Sesampainya di Bandar Lampung, Senin siang, saya menyempatkan diri ke RS Imanuel untuk menyiapkan ruangan yang akan dipakai untuk pelatihan Software SABDA. Ide mengadakan pelatihan ini sebenarnya lumayan mendadak dan muncul saat hari pertama saya datang di Lampung ketika bertemu dengan Pak Soegiarto, Tim Kerohanian RS Imanuel. Ide ini disambut baik, dan Pak Soegiarto berhasil menghubungi 10 hamba Tuhan gereja Baptis yang tertarik ikut pelatihan. Saya bersyukur karena waktu luang saya Selasa pagi (tgl. 13) bisa digunakan dengan baik. Ibu Diah dari RS Imanuel menyediakan tempat yang nyaman dan prasarana yang bagus untuk kami melakukan pelatihan bagi 12 hamba Tuhan gereja Baptis dari jam 08.00 — 11.00 siang. Banyak dari hamba Tuhan ini ternyata sudah mengenal SABDA di internet, tetapi belum Software SABDA-nya. Pelatihan ini membuat mereka kagum dengan kemampuan Software SABDA dan bersyukur mendapat sumber-sumber bahan yang sangat melimpah dari SABDA.

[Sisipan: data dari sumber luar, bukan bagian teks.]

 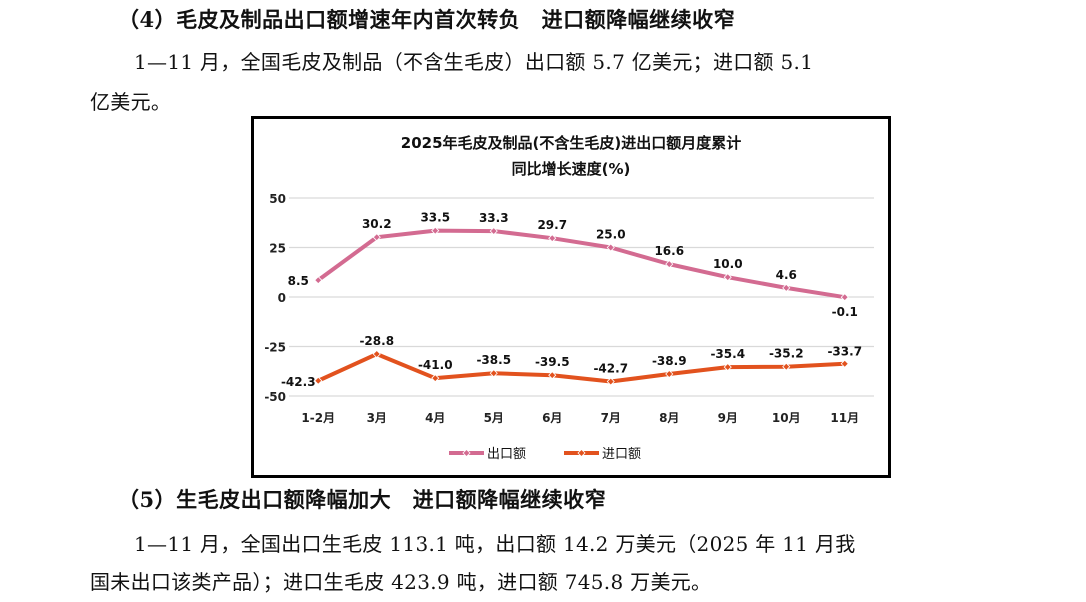 What do you see at coordinates (844, 352) in the screenshot?
I see `data-label: -33.7` at bounding box center [844, 352].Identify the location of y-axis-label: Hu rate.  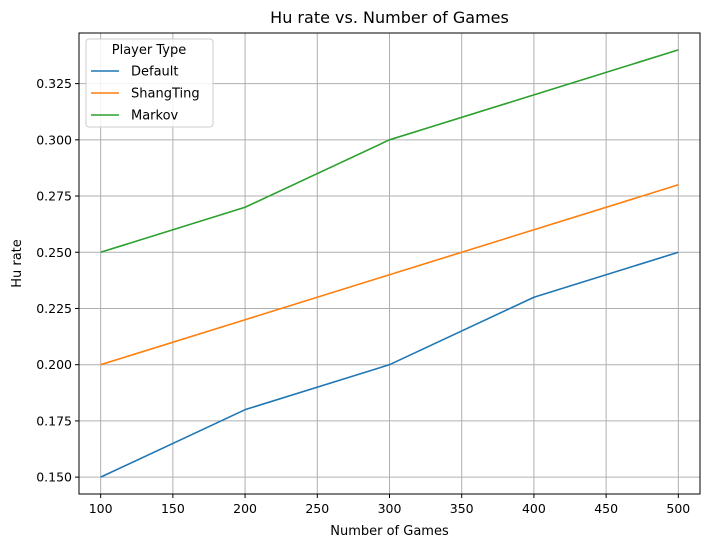
(18, 264).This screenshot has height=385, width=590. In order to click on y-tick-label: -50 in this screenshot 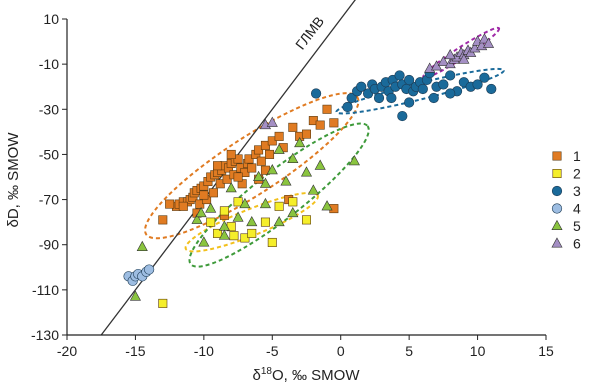, I will do `click(49, 154)`.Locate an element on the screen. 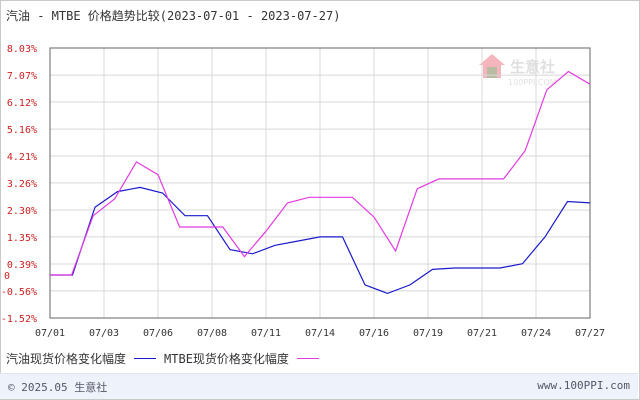  x-tick-label: 07/14 is located at coordinates (320, 334).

YMC di Bandar Lampung juga diadakan 2 hari berturut-turut (13 — 14 Oktober) mulai siang hari dan dihadiri oleh 150-an remaja dan pemuda dari gereja-gereja Baptis Bandar Lampung dan sekitarnya. Acara diawali dengan KKR di Aula lantai 5, RS Imanuel. Setelah itu, mereka dibawa ke area kamp karena mereka akan menginap di sana satu malam. Malam itu, saya menjadi penerjemah untuk Pak Peter (Ketua pelayanan K-Pact, yang juga menjadi salah satu pembicara YMC). Saya juga membawakan 1 sesi sehabis makan malam dan membagikan brosur Apps4God, aplikasi SABDA Android, dan juga produk-produk SABDA yang lain. Saya agak kaget karena setelah sesi, ada 2 anak remaja yang datang dan minta foto bersama, oh ternyata mereka fansnya SABDA …. Sayang sekali, saya hanya bisa ikut hari pertama saja karena besok pagi-pagi (jam 06.30) harus terbang kembali ke Solo.

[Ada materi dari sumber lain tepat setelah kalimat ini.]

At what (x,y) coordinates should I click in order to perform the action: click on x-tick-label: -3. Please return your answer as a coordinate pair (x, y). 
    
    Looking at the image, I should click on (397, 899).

Pelayanan ke Lampung lumayan melelahkan. Selain karena udara Lampung yang panas, secara fisik saya juga kurang fit. Puji Tuhan, Dia selalu menjaga saya sehingga saya bisa mengerjakan apa yang bisa saya kerjakan dengan sebaik mungkin. Ada banyak pelajaran yang saya dapatkan; salah satunya adalah pelayanan misi sangat penting dan harus dikerjakan secara strategis untuk menghasilkan hasil yang maksimal. Bersyukur untuk Pak Hagai dan tim yang menerima saya dan menjadikan saya anggota tim tanpa membeda-bedakan. Sempat berbincang-bincang banyak dengan Pak Hagai, terutama untuk pelayanan-pelayanan selanjutnya. “Terus semangat, Pak! Masih banyak pekerjaan yang harus dikerjakan …. Sampai jumpa di pelayanan yang lain.”